There are several analytical tests to which photographic products might be subjected, which are designed to test/understand coated and dried gelatin layers. They include
bloom
gel strength
melting point
scratch resistance
swelling
wet abrasion, sometimes known as mushiness.
These tests are designed to simulate the uses (and abuses) of commercial products. Samples are also incubated in ovens of varying temperature and relative humidity (perhaps 70°C with a relative humidity of 50%), again designed to test the hardened/cross-linked gelatin layers.
Melting point is the term that is used to describe the temperature at which a gelatin layer will separate from the base upon which it is coated. Gelatin is known to change its properties above 40°C, as it becomes a mix of extremely polydispersed molecules. Below 40°C, however, the coiled gelatin molecules undergo a transition into a helical conformation and resemble stiff rods. The melting point test may reach or exceed this temperature, but as the melting point test is a destructive test, the gelatin structure is not an issue.

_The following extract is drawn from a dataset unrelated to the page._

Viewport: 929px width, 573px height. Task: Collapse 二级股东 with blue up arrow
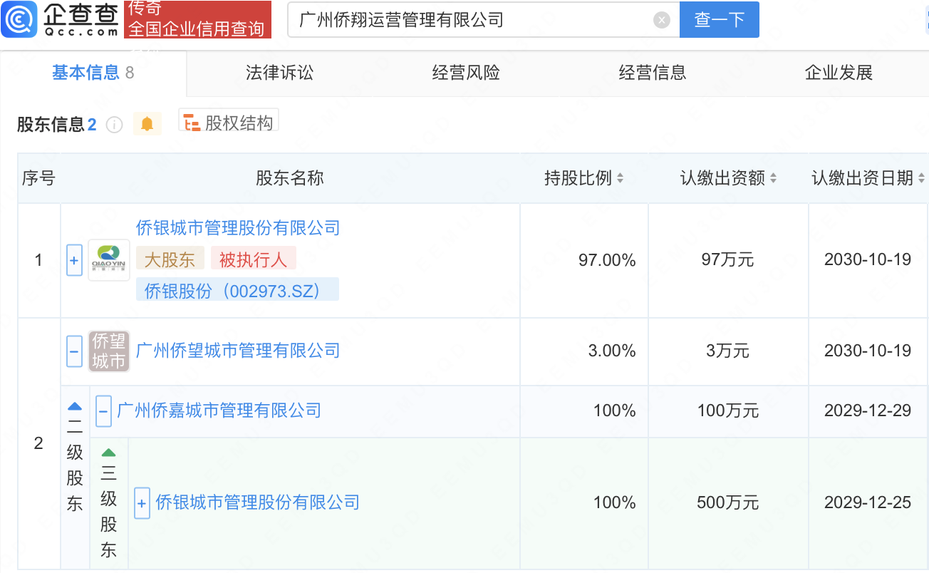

These and other properties of gelatin are often reported at international conferences – a series of which ran in the 1970s. The Imaging Science Group of the Royal Photographic Society sponsored a gelatin conference in 2005 – see http://www.rps-isg.org/gelatin2005.php.
Gelatin coatings need care when they are dried as it is possible to affect the coating, particularly if low temperature chilling is followed by high temperature drying. The defect created by such thermal treatment is known as ‘reticulation’, see the example in Figure 3. The picture below is part of the standard picture, magnified to demonstrate reticulation. It is produced in black and white so that the reader is not distracted by any dye cloud issues.
Repeating the drying cycle at more appropriate temperatures with a fresh sample of photographic material should resolve the issue, as would an increase in the hardener level. Hardener levels are strictly controlled during the manufacturing process, and so should not be the cause of reticulation as seen by a customer. Nevertheless, abnormally low hardener levels will affect the film properties. It would also affect the swelling characteristics of the photographic product.
Hardeners may be derived from a number of different chemical families, for example
Aldehydes, e.g., formaldehyde – higher alkyl homologs of formal dehyde have no effect on gelatin
Aldehyde acids, e.g., 2,3-dichloro-4-oxo-2-butenoic acid
Bisaziridines
Bisepoxides
Carbodiimides
Compounds with activated double bonds, e.g., divinylsulfones. NI, NII-trisacryloylper-hydro-s-triazine
Dichlorotriazine derivatives, such as 4,6-dichloro-2-hydroxy-5-triazine
Diketones, e.g., 2,3-butanedione, 1,2-cyclopentanedione
Dihalides, e.g., 1,3-dichloropropanol
Diisocyanate bisulfite adducts
Epoxides
Isocyanates
Polybasic acids – specifically anhydrides and acid chlorides
Sulfonate esters
Sulfonyl halides e.g., bis(sulfonyl chlorides).